- **THE REQUEST**
Return a copy of every line in the records that contains the string "Viewport". Matches must be case-sensitive.

---------- INPUT MATERIAL

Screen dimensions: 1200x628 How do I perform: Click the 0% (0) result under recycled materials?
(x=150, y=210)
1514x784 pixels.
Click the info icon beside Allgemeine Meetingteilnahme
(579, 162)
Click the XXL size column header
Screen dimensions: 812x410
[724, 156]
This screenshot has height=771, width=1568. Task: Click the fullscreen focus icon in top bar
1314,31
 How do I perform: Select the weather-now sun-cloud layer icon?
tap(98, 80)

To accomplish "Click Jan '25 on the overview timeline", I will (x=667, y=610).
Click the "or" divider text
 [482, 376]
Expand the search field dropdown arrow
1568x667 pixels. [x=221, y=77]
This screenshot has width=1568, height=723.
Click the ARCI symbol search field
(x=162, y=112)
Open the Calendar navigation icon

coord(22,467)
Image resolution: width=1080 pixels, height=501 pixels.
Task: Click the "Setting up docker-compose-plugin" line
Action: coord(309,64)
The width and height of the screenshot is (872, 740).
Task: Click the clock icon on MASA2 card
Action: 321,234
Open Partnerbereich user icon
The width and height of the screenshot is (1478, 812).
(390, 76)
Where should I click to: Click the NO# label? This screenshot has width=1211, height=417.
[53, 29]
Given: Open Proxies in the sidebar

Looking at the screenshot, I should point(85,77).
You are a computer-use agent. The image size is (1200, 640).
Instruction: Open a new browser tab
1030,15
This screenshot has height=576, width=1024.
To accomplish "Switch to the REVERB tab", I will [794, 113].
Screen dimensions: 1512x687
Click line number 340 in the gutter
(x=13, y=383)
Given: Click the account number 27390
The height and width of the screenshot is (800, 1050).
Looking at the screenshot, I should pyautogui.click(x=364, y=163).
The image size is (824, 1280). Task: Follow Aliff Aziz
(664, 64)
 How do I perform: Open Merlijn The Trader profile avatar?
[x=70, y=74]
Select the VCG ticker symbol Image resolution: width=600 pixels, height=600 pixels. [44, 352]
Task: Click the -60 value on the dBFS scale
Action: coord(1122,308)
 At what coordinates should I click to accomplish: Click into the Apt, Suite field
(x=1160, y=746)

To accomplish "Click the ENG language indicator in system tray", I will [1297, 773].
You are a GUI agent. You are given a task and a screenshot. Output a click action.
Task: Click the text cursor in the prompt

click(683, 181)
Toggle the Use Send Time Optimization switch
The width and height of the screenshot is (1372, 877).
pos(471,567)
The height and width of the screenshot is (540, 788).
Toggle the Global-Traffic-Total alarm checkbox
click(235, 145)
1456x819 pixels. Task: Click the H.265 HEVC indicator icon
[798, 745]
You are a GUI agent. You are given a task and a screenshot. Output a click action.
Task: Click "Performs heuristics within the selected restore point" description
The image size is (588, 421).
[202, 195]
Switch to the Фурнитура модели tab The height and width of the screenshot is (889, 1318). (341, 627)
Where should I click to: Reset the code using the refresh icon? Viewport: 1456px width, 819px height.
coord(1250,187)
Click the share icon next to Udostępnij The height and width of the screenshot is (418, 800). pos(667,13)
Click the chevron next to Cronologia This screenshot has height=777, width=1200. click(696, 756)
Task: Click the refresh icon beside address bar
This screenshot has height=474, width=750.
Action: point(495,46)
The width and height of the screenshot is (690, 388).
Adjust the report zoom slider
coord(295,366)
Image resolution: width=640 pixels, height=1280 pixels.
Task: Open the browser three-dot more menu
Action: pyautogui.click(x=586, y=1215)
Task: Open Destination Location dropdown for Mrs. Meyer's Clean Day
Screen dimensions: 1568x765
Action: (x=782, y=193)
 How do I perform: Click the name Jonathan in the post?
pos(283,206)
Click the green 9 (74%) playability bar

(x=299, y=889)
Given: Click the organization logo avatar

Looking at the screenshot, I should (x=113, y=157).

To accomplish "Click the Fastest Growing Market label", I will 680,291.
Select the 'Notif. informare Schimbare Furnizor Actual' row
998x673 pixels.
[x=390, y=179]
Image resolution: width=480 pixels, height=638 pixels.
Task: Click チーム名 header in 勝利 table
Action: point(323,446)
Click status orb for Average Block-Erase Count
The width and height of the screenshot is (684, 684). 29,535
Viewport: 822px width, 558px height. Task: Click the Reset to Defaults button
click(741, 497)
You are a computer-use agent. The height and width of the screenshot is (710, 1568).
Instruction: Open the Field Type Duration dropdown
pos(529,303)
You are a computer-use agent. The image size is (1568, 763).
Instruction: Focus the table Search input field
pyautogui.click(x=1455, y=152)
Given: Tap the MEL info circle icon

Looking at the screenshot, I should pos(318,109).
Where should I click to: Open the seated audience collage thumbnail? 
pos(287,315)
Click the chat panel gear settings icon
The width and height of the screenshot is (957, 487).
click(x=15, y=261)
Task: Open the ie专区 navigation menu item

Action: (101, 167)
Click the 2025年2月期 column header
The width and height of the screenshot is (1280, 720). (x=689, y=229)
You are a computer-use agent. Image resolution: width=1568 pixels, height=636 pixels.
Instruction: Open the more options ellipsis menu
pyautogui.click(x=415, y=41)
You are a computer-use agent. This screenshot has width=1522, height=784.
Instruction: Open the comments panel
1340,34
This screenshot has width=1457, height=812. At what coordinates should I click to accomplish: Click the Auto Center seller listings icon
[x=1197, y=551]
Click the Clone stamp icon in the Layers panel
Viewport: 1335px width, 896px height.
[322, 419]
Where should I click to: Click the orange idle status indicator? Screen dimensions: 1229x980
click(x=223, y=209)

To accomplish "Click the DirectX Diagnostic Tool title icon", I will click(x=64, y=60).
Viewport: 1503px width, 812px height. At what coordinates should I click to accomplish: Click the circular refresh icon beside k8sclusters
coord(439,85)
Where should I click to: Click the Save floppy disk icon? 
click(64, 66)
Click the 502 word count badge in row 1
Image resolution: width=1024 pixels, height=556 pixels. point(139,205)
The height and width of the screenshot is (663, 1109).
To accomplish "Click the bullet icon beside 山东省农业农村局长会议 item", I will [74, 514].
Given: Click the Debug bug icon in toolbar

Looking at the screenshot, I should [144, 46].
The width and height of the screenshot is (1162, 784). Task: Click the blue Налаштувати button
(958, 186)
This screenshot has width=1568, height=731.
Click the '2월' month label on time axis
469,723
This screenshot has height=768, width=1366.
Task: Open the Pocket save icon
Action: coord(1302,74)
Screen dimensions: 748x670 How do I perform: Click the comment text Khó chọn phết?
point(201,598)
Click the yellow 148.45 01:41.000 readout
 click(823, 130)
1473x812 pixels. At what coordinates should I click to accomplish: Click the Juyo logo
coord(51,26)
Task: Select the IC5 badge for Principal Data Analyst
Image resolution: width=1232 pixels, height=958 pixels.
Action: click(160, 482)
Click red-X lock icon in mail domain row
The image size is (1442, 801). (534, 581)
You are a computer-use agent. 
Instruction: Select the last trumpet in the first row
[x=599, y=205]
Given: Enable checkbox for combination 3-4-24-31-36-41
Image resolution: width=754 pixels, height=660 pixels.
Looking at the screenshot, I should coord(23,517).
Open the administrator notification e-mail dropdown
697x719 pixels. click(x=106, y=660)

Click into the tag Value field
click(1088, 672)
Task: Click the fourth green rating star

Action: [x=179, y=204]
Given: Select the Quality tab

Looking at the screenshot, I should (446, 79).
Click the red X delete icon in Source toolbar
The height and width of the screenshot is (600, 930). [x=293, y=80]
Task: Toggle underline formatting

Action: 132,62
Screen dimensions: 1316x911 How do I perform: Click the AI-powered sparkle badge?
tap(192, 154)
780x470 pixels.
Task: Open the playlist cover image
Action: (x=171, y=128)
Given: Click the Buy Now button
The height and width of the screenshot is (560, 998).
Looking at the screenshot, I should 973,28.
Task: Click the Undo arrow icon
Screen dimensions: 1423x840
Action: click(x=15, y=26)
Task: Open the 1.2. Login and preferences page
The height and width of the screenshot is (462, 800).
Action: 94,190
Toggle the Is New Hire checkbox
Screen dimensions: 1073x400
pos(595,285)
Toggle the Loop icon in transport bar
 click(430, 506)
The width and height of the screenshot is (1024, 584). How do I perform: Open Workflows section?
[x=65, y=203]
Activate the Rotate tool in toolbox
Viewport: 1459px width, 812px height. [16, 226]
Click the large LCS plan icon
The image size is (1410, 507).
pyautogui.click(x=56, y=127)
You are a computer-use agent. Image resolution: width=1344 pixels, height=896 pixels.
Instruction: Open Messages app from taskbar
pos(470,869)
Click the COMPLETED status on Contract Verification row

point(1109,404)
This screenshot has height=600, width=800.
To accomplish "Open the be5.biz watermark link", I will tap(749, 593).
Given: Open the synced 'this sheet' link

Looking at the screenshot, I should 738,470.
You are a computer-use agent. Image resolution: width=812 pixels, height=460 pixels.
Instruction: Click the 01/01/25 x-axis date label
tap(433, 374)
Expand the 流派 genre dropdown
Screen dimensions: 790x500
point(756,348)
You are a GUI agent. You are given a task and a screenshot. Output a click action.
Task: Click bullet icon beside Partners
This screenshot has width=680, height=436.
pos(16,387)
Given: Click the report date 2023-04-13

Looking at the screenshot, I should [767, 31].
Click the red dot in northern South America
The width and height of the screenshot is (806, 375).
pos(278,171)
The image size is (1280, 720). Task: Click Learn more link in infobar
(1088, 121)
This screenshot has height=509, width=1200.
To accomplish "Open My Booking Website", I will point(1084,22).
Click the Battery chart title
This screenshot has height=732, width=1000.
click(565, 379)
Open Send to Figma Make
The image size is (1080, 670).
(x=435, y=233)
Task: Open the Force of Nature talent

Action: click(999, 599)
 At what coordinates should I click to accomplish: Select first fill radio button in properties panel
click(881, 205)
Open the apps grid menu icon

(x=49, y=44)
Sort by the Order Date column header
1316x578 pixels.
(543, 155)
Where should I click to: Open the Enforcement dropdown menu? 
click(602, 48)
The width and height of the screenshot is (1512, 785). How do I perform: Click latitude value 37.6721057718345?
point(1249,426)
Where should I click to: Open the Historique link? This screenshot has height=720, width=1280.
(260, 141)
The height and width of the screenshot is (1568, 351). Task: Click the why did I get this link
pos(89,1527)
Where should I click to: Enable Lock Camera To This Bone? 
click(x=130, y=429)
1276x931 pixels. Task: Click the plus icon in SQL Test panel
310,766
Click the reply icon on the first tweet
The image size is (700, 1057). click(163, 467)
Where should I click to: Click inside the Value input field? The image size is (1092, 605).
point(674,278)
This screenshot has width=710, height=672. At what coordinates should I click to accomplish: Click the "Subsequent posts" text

--------------------

- **RIGHT ANSWER**
Where should I click to: Reset the code using the refresh icon? Viewport: 1456px width, 819px height.
Viewport: 822px width, 558px height. Task: Click the Reset to Defaults button
Viewport: 1335px width, 896px height.
Viewport: 1503px width, 812px height. At what coordinates should I click to accomplish: Click the circular refresh icon beside k8sclusters
Viewport: 1459px width, 812px height. [16, 226]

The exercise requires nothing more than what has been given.